The Occupational Safety and Health Administration (OSHA) estimates that 2.3 million workers are exposed to respirable crystalline silica in their workplaces, including 2 million construction workers who drill, cut, crush, or grind silica-containing materials such as concrete and stone, and 300,000 workers in general industry operations such as brick manufacturing, foundries, and hydraulic fracturing, also known as fracking. There is no cure for silicosis.
OSHA issued a Final Rule on March 24, 2016 to curb lung cancer, silicosis, chronic obstructive pulmonary disease and kidney disease in America’s workers by limiting their exposure to respirable crystalline silica. It is estimated that once final rules are set in place regarding permissible exposure limits (PEL) to crystalline silica, over 600 lives will be saved and more than 900 new cases of silicosis will be prevented each year. While responsible employers have been protecting workers from harmful exposure to respirable crystalline silica for years, using widely-available equipment that controls dust with water or a vacuum system, OSHA has recently reduced the permissible exposure limit and implemented new standards that foremen, supervisors and construction industry professionals should be aware of.
Labor Secretary Tom Perez states, “The final rule is the product of an extensive public outreach effort and active engagement of all stakeholders. We’ve approached this rule-making with a keen ear and an open mind. We’ve built a big table and invited everyone to pull up a chair”.
The Final Rule is effective on June 23, 2016, and contractors have until June 23, 2017 to comply.
Here are four things that you should be aware of surrounding OSHA’s new Safety Standards:
- Reduces the permissible exposure limit (PEL) for respirable crystalline silica to 50 micrograms per cubic meter of air, averaged over an 8-hour shift.

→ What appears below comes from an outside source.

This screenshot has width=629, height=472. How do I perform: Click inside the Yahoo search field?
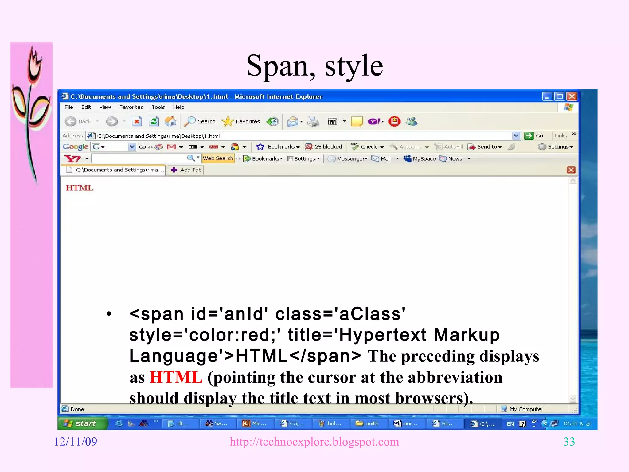click(x=138, y=159)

- Requires employers to: use engineering controls (such as water or ventilation) to limit worker exposure to the PEL; provide respirators when engineering controls cannot adequately limit exposure; limit worker access to high exposure areas; develop a written exposure control plan, offer medical exams to highly exposed workers, and train workers on silica risks and how to limit exposures.
- Provides medical exams to monitor highly exposed workers and gives them information about their lung health.
- Provides flexibility to help employers — especially small businesses — protect workers from silica exposure.
Here are some simple ways that employers can help to protect again exposure:
- Replace crystalline silica materials with safer substitutes, whenever possible.
- Use all available work practices to control dust exposures, such as water sprays.
- Wear disposable or washable work clothes and shower if facilities are available. Vacuum the dust from your clothes or change into clean clothing before leaving the work site.
- Participate in training, exposure monitoring, and health screening and surveillance programs to monitor any adverse health effects caused by crystalline silica exposures
- Remember: If it’s silica, it’s not just dust.
There is push back against the new regulation; a coalition of eight associations, including chapters and headquarters of the Associated Builders and Contractors of America, Associated General Contractors of America (AGC) and the American Road and Transportation Builders Association, filed a lawsuit challenging the final rule on April 4, 2016. The AGC aserts that OSHA should better enforce the existing standards before recommending a rule that is “technically and economically infeasible”.
Regardless, Perez maintains that the new rules are necessary and achievable with the implementation of new equipment technologies. What do you think about final rule, and how do you see your company implementing it? Share with us.